On June 6, 1859, Queen Victoria approved the establishment of the new colony, and duly signed the Letters Patent that made it official.

Journalist and publisher Theophilus Pugh summed it up at the time: "It is for us to eradicate the infamy of the past by making … ourselves a name which shall be honoured among the colonies of Great Britain … to transform a spot which was once regarded as a 'hell upon earth' into a fair and smiling Eden."

Those not born in this state would do well to understand that the issue of "separation" is never far away for Queenslanders, even after 160 years.

Letters Patent erecting the Colony of Queensland dated 6 June 1859.
Letters Patent erecting the Colony of Queensland dated 6 June 1859.

That suspicion that we are always once removed from all the action in Sydney and, indeed, Canberra, remains. Both major parties in this 2019 election have campaigned relentlessly north of the border, promising all manner of jobs and infrastructure and sweeteners to appease Queenslanders in an effort to clinch vital marginal seats.

These promises were the very grounds for separation back in 1859. The more things change, the more they stay the same.

Is it any surprise that game one of this year's State of Origin series will be held at Suncorp Stadium in Brisbane on June 5, one day before our 160th birthday?

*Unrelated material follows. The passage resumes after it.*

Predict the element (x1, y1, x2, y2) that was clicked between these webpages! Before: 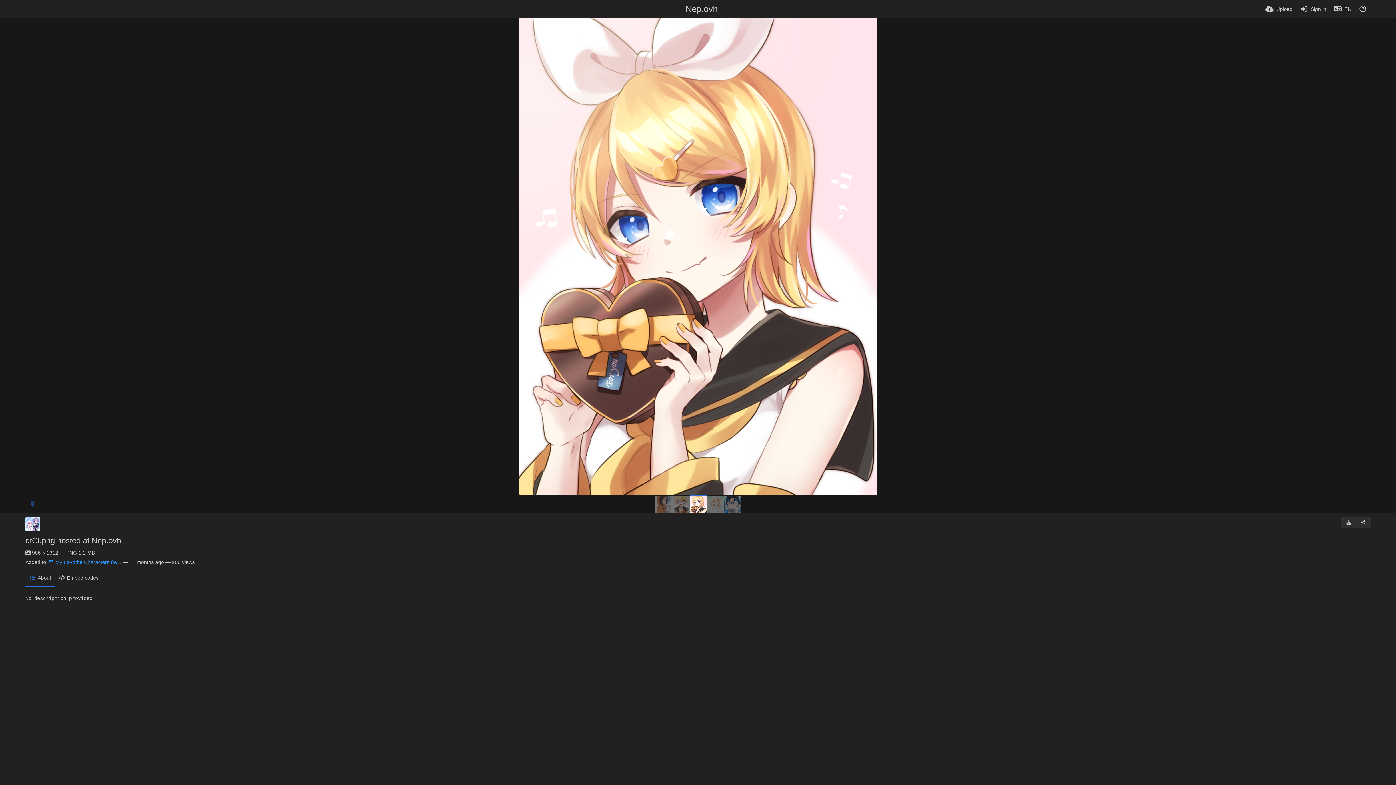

First Governor of Queensland, Sir George Bowen, read a proclamation formally separating Queensland from NSW on 10 December 1859.
First Governor of Queensland, Sir George Bowen, read a proclamation formally separating Queensland from NSW on 10 December 1859.

If you need any further evidence that the matter of separation is played out, over and over, year after year, then look no further than the three-game Origin series between Queensland and NSW.

To understand us, you need to study our devotion to the Maroons. Knowing that takes you to the heart of separation.

We are passionate. Wary of false promises. Unconvinced by empty political gestures. And sensitive to southern folk running us down for their own gain. Always have been, always will be.

And yes, we may be the people who get knocked down and get back up again. But we're also that volatile lot north of the border who can make or break a federal election.

Come the evening of May 18, we shall see who has paid close attention to history.